━━━━━ Input records

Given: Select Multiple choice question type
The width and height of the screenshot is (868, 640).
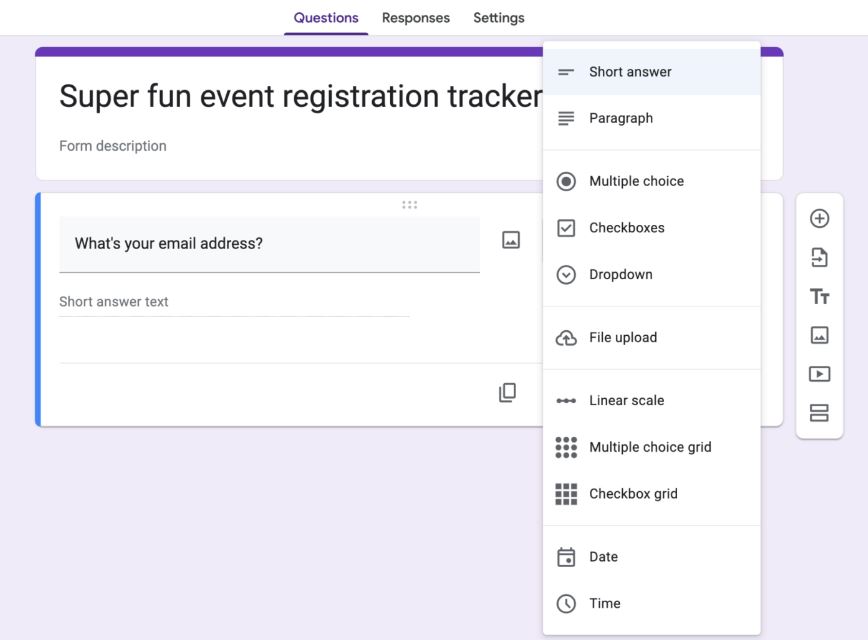Looking at the screenshot, I should [636, 181].
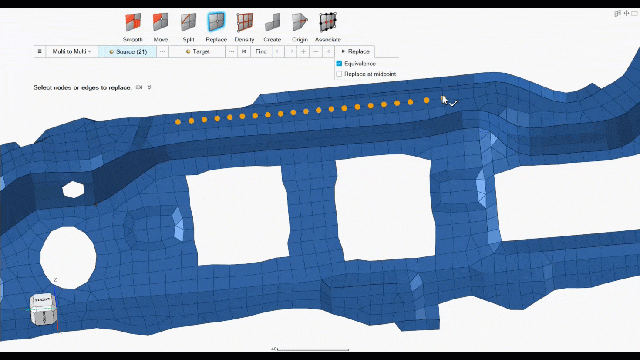This screenshot has height=360, width=640.
Task: Click the Find button in guide bar
Action: 261,51
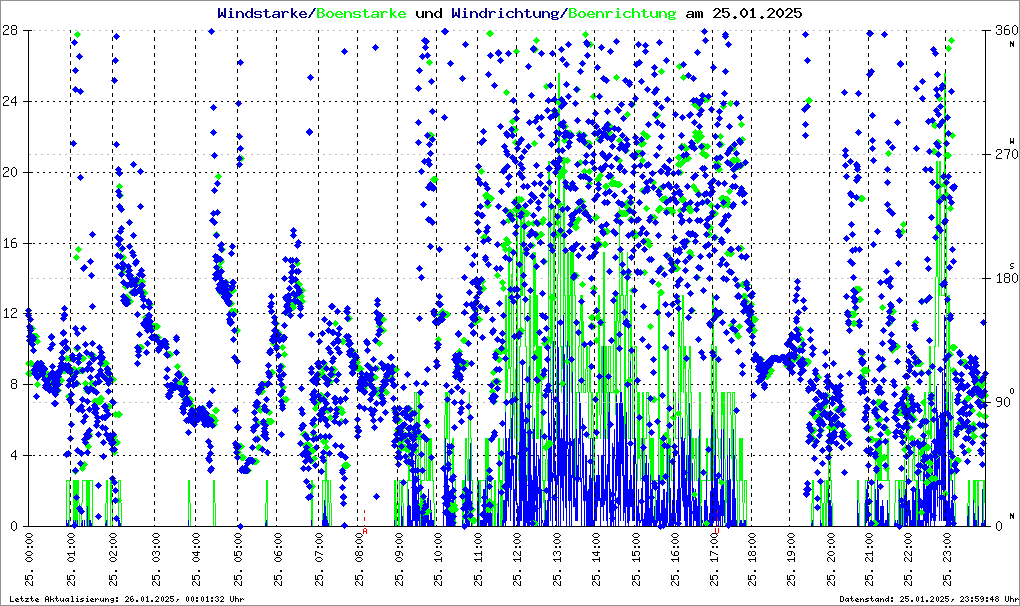Screen dimensions: 1020x606
Task: Click the 270 degree label on right axis
Action: point(1001,155)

━━━━━━━━━━

Without the pictures, return the records above exactly as written.

● Answer space
Given: Select Multiple choice question type
The width and height of the screenshot is (868, 640).
Looking at the screenshot, I should [636, 181].
This screenshot has height=360, width=640.
Task: Click the Find button in guide bar
Action: 261,51
Screen dimensions: 1020x606
Task: Click the 270 degree label on right axis
Action: point(1001,155)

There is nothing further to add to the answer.